One of the most admirable parts of this EP is how each part complements the other through a variety of musical techniques. “Trading Water” presents moments of call and response between instrumental parts, which then merges to meet with the vocal line. This allows for both parts to hold the melody- creating a simply yet polyphonic texture that matches the overall mood of the selection. The chorus resonates with the adapted swing pattern in the drum part, which helps to bolster the Jazz combo approach for the EP. Also, that bass? Everything.

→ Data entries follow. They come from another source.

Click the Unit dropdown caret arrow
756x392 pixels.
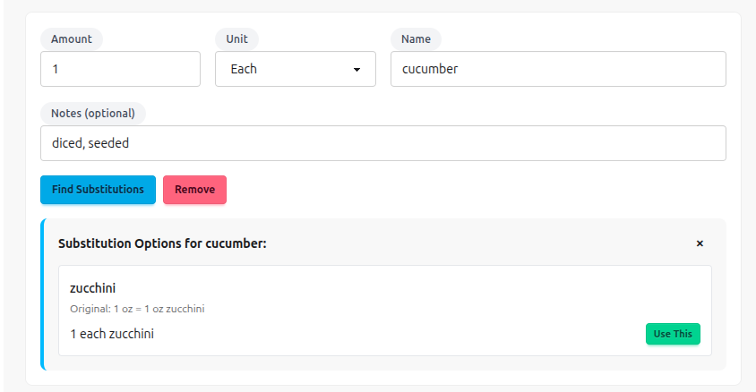357,69
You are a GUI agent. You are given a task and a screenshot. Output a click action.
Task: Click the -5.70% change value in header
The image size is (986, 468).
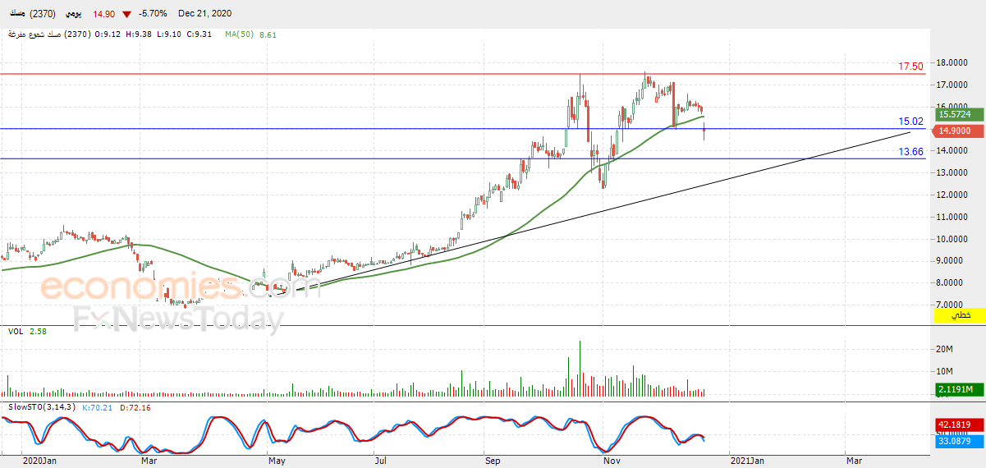154,15
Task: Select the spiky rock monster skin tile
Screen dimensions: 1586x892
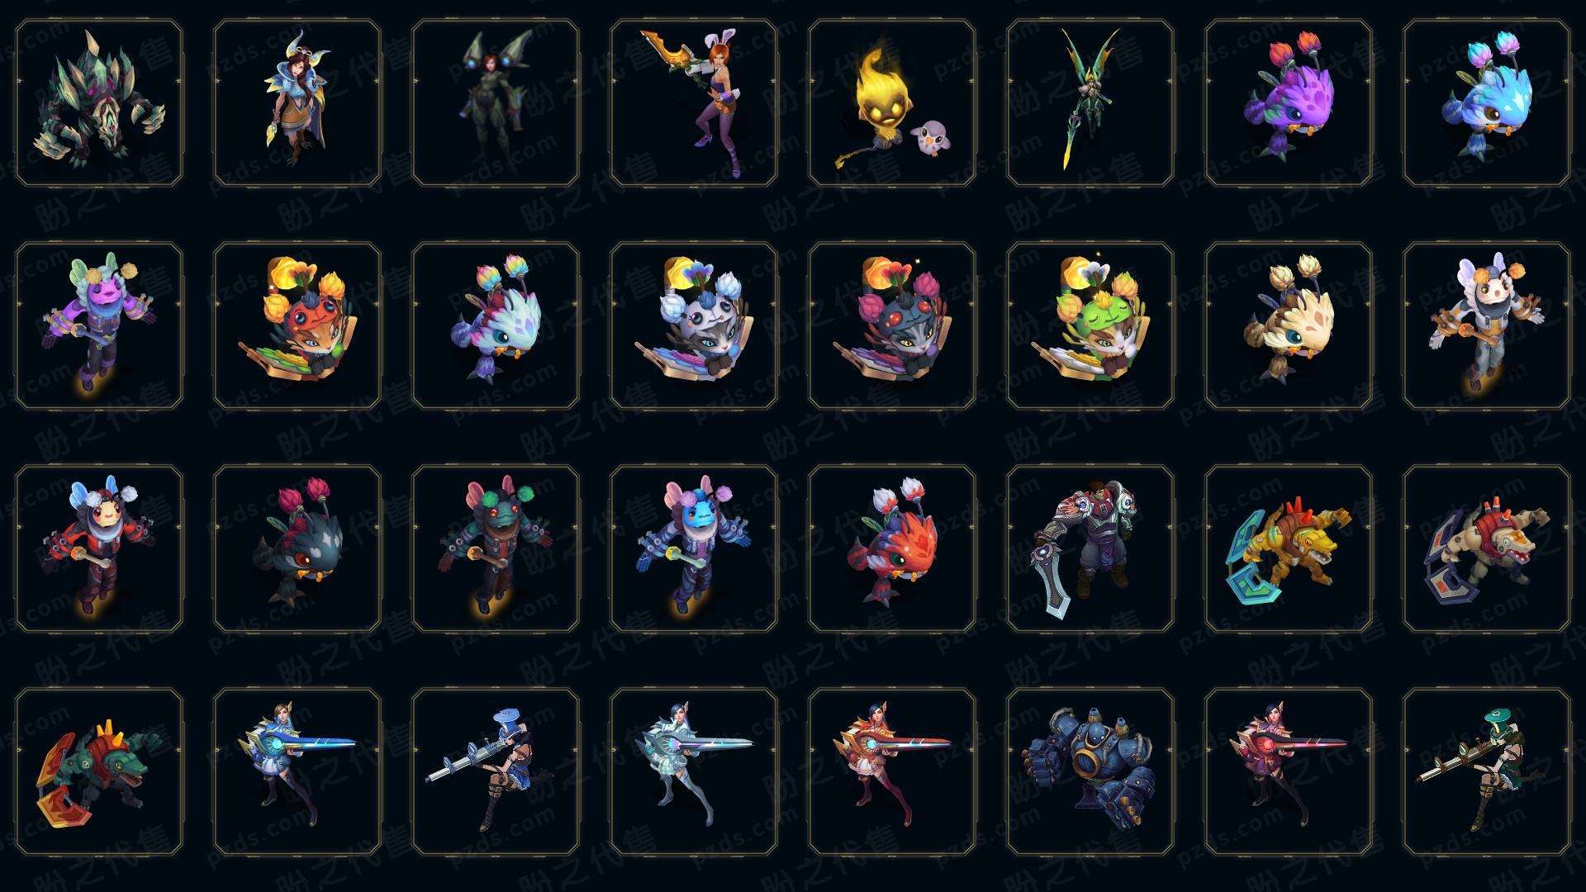Action: coord(99,103)
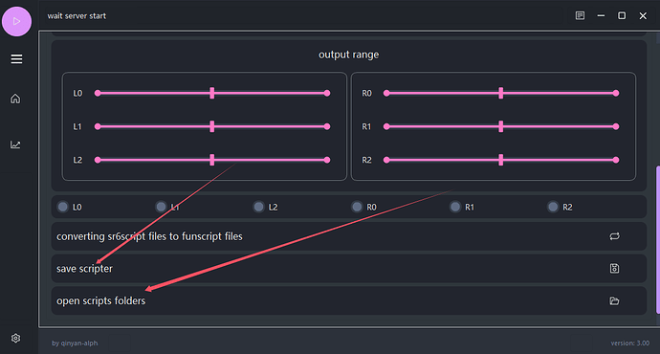This screenshot has width=660, height=354.
Task: Select the L0 radio option
Action: point(63,207)
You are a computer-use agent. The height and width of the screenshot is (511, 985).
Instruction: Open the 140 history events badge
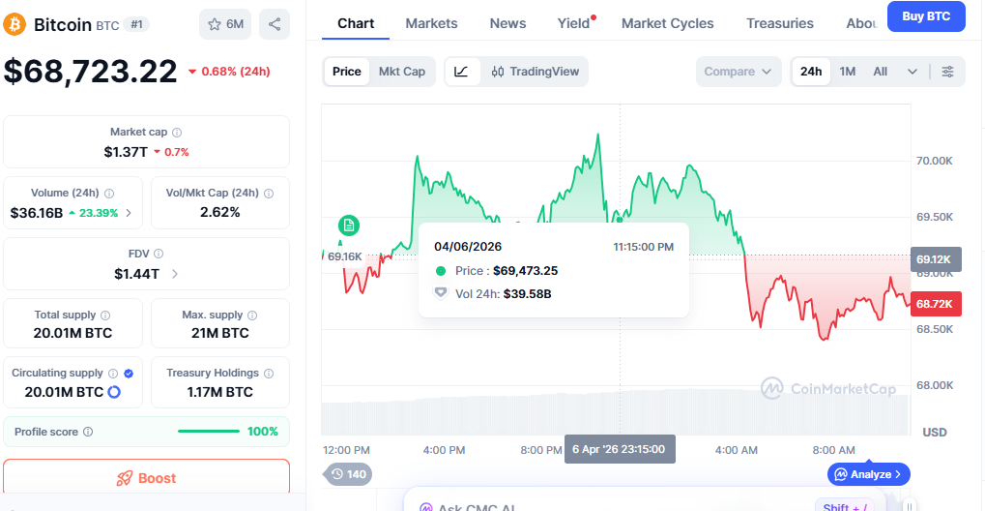click(x=348, y=474)
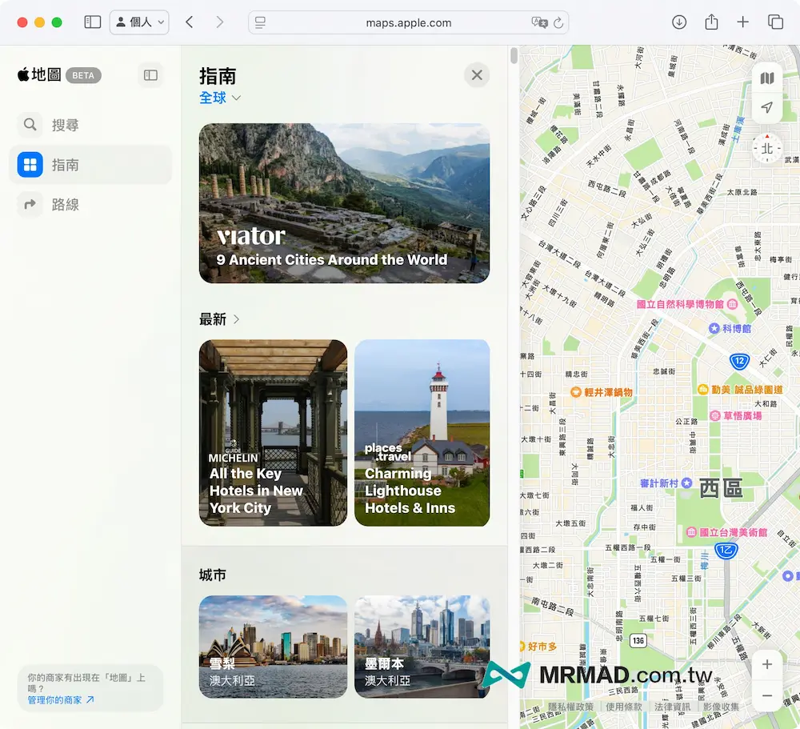This screenshot has height=729, width=800.
Task: Click the north compass icon
Action: 767,148
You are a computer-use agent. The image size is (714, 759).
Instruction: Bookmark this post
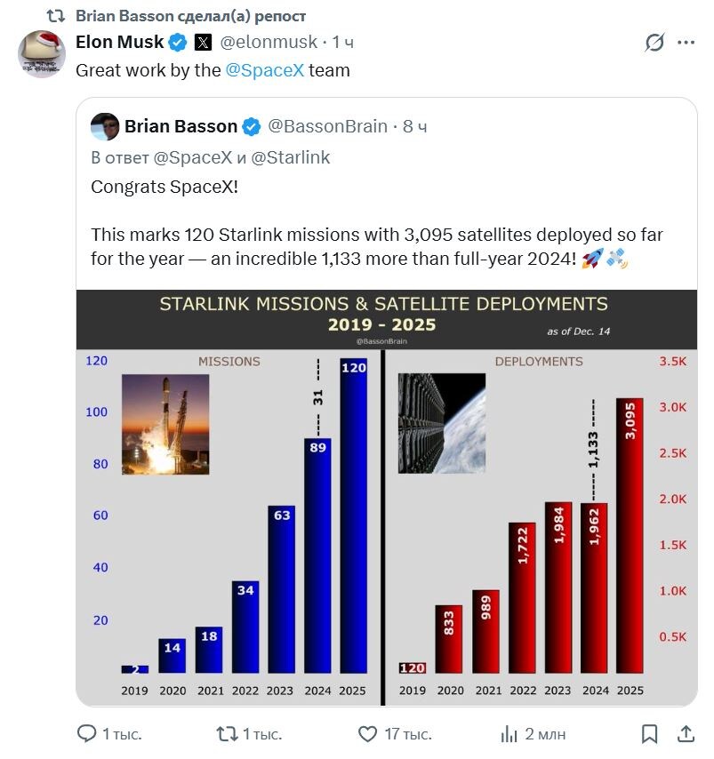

Moving into “Blood & Smoke,” the mood sudden shifts to this cooler- grooving in the pocket- vibe. For this track, the moments where the instrumentals and the vocals come together to emphasize certain moments of the lyrics comes across in such a direct manner that it helps to create a nice balance between the melodic and harmonic moments of the selection. The inclusion of the soft horn interjections in the background are subtle, but they add to the overall soundscape to keep the momentum of the piece moving forward. Also, not trying to spoil anything but- that dialed back instrumental interlude: chills!
The last song, “Halloween ’91” is a perfect culmination track as it features the building techniques from the other selections. I love how Westway introduces the melodic line from the beginning through the instrumentals before adapting it for the lyrical line. This song, for me, is the track, where you can truly focus on how the instrumentals and the melodic lyrical line connect until it bursts to the climactic point of the EP to bring it all to a phenomenal close. This selection provides contrast with the same initial approach to the song- being a bit more reserved- until it goes for it at the end. The way that the end is approached and left creates an immersive effect that just transcends the listener into the work.
In general, on this album that has the foundational feel of being a bit more relaxed, the instrumentals truly grind into their parts, where they are truly ripping it, which reminds me of taking a solo over a chorus like one does in Jazz. I know I keep returning to this theme, but it is so spectacular to me to see the similarities. Not only did they use these approaches, but they spun it to make it Pop Punk. I didn’t even think that was possible! (If you need a trumpet player- I am classically trained!)
If you are not listening to Westway- you should be: I am giving this EP 5 out of 5 stars.
*”PC” was self-released on October 1st, 2021.